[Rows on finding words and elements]
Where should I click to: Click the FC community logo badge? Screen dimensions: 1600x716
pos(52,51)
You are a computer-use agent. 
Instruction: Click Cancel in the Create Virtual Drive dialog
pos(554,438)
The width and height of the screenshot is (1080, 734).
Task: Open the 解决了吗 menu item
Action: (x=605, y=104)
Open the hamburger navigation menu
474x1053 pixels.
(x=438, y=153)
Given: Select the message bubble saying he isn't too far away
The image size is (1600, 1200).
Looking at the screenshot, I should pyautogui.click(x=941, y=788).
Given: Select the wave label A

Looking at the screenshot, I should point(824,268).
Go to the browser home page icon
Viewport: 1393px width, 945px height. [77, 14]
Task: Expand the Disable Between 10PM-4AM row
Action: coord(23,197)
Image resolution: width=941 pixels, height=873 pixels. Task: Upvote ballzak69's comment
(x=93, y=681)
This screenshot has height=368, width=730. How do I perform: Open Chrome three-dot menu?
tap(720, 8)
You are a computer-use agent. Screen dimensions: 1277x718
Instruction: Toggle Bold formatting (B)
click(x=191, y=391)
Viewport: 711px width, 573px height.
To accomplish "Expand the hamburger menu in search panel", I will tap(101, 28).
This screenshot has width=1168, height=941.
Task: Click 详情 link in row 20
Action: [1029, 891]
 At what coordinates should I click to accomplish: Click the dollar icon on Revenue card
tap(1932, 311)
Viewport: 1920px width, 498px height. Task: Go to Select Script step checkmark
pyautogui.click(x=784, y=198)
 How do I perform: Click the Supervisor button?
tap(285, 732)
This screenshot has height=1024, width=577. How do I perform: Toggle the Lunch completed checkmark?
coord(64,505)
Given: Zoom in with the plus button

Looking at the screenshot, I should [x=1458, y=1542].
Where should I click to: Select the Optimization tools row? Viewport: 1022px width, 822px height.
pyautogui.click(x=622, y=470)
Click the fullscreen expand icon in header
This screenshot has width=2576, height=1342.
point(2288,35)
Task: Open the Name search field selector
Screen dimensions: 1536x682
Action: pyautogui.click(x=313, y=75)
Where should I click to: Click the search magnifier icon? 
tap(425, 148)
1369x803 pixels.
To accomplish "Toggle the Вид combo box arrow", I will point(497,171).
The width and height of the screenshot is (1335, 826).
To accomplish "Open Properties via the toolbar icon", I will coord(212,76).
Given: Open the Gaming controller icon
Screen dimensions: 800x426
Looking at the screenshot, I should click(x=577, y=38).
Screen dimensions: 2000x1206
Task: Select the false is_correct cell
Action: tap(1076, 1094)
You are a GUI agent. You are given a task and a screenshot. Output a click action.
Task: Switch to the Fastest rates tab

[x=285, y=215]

_Written exercise:_
Rewrite everything from the start of the rows down through the line containing "Action: coord(23,197)", with "Select" changed to "Choose" and nothing else altered.

_Finished task:_
Where should I click to: Click the FC community logo badge? Screen dimensions: 1600x716
pos(52,51)
You are a computer-use agent. 
Instruction: Click Cancel in the Create Virtual Drive dialog
pos(554,438)
The width and height of the screenshot is (1080, 734).
Task: Open the 解决了吗 menu item
Action: (x=605, y=104)
Open the hamburger navigation menu
474x1053 pixels.
(x=438, y=153)
Given: Choose the message bubble saying he isn't too far away
The image size is (1600, 1200).
Looking at the screenshot, I should pyautogui.click(x=941, y=788).
Given: Choose the wave label A

Looking at the screenshot, I should point(824,268).
Go to the browser home page icon
Viewport: 1393px width, 945px height. [77, 14]
Task: Expand the Disable Between 10PM-4AM row
Action: coord(23,197)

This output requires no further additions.